Major patterns in the fossil record revealed by the Paleobiology Database
The Paleobiology Database is a public resource for the scientific community. It
has been organized and operated by a multi-disciplinary, multi-institutional,
international group of paleobiological researchers. Its purpose is to provide
global, collection-based occurrence and taxonomic data for marine and
terrestrial animals and plants of any geological age, as well as web-based
software for statistical analysis of the data. The project’s wider, long-term
goal is to encourage collaborative efforts to answer large-scale
paleobiological questions by developing a useful database infrastructure and
bringing together large data sets.
The Database currently includes six main tables: references, taxonomic names,
taxonomic opinions, primary collection data, taxonomic occurrences, and
reidentifications of occurrences. The tables are tied together relationally
with record ID numbers. Most tables are relatively simple£ the collection table
has many fields that are described on a separate database structure page. We
are working to add tables that will handle taxonomic authority information and
taxonomic opinions (e.g., synonymies). At a later date we will add tables to
handle phylogenetic relationships, ecomorphological attributes, stratigraphic
sections, radioisotopic age estimates, and other data.
Some of the major datasets within the Paleobiology Database includes:
-North American Mammalian Paleofaunal Database 2002
-Middle Devonian fossils of the Michigan Basin
-Taxonomy and distribution of Late Jurassic - Eocene lissamphibians
-Jurassic marine faunas of France, Greenland, Portugal, and the United Kingdom
-Silurian and Early Devonian plants 2001
-Ivany Thesis Collection: Middle Eocene US Gulf Coast Macrofossils
-Maastrichtian bivalve faunas of the world 1994
-Marine Bivalve Genera, Revision of Sepkoski’s Compendium
-Upper Cretaceous larger invertebrate fossils from the Haustator bilira zone of
the Atlantic and Gulf Coastal Plains
-Ordovician marine faunas of the world
-Pennsylvanian-Permian Marine Benthos of the North American Midcontinent
-PGAP’s Permian, Triassic and Jurassic terrestrial megafloras of the world
-Paleozoic marine faunas from the paleocontinent of Laurentia 1992
-Carboniferous terrestrial floras of North America and Europe
-Late Paleocene - early Eocene macrofloras of southwestern Wyoming 2000.

▸ Data below:
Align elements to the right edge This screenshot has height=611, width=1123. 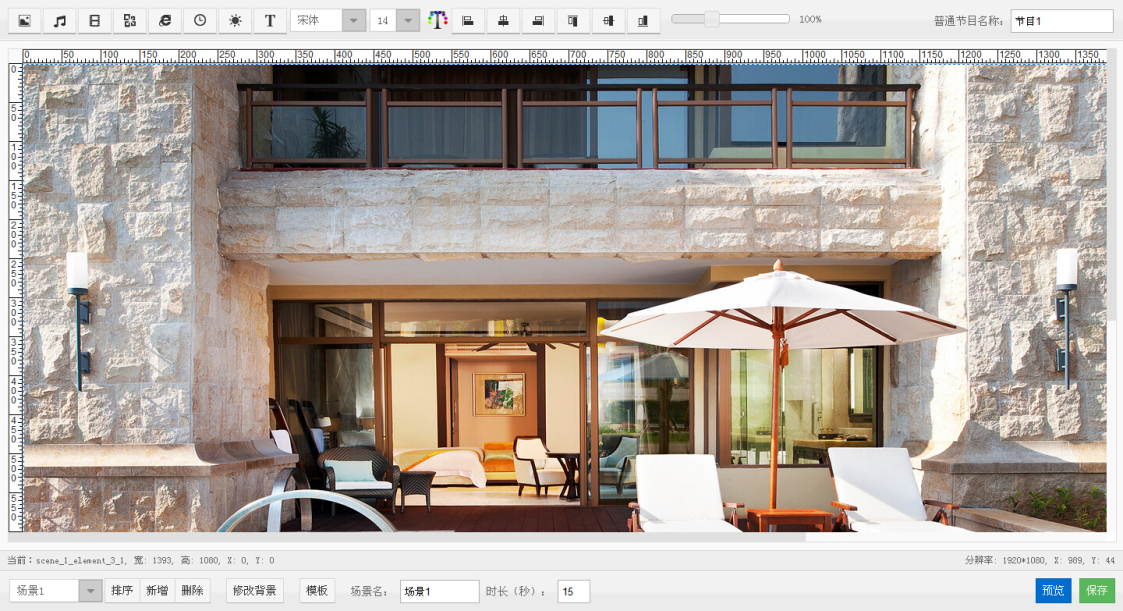click(538, 20)
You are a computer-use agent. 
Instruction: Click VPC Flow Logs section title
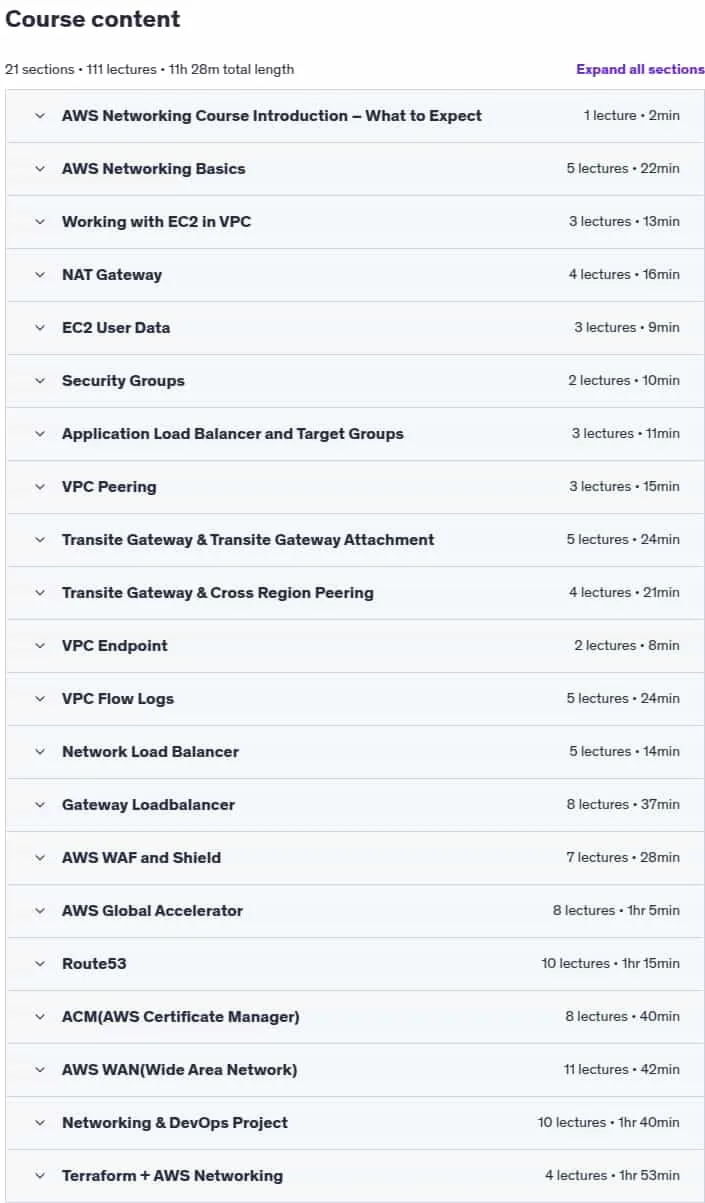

▸ Task to complete: Transcribe the Paleobiology Database text from "Major patterns in" to "large data sets.". The lines above come from a separate source and are unrelated to the Paleobiology Database text.

▸ Exercise response:
Major patterns in the fossil record revealed by the Paleobiology Database
The Paleobiology Database is a public resource for the scientific community. It
has been organized and operated by a multi-disciplinary, multi-institutional,
international group of paleobiological researchers. Its purpose is to provide
global, collection-based occurrence and taxonomic data for marine and
terrestrial animals and plants of any geological age, as well as web-based
software for statistical analysis of the data. The project’s wider, long-term
goal is to encourage collaborative efforts to answer large-scale
paleobiological questions by developing a useful database infrastructure and
bringing together large data sets.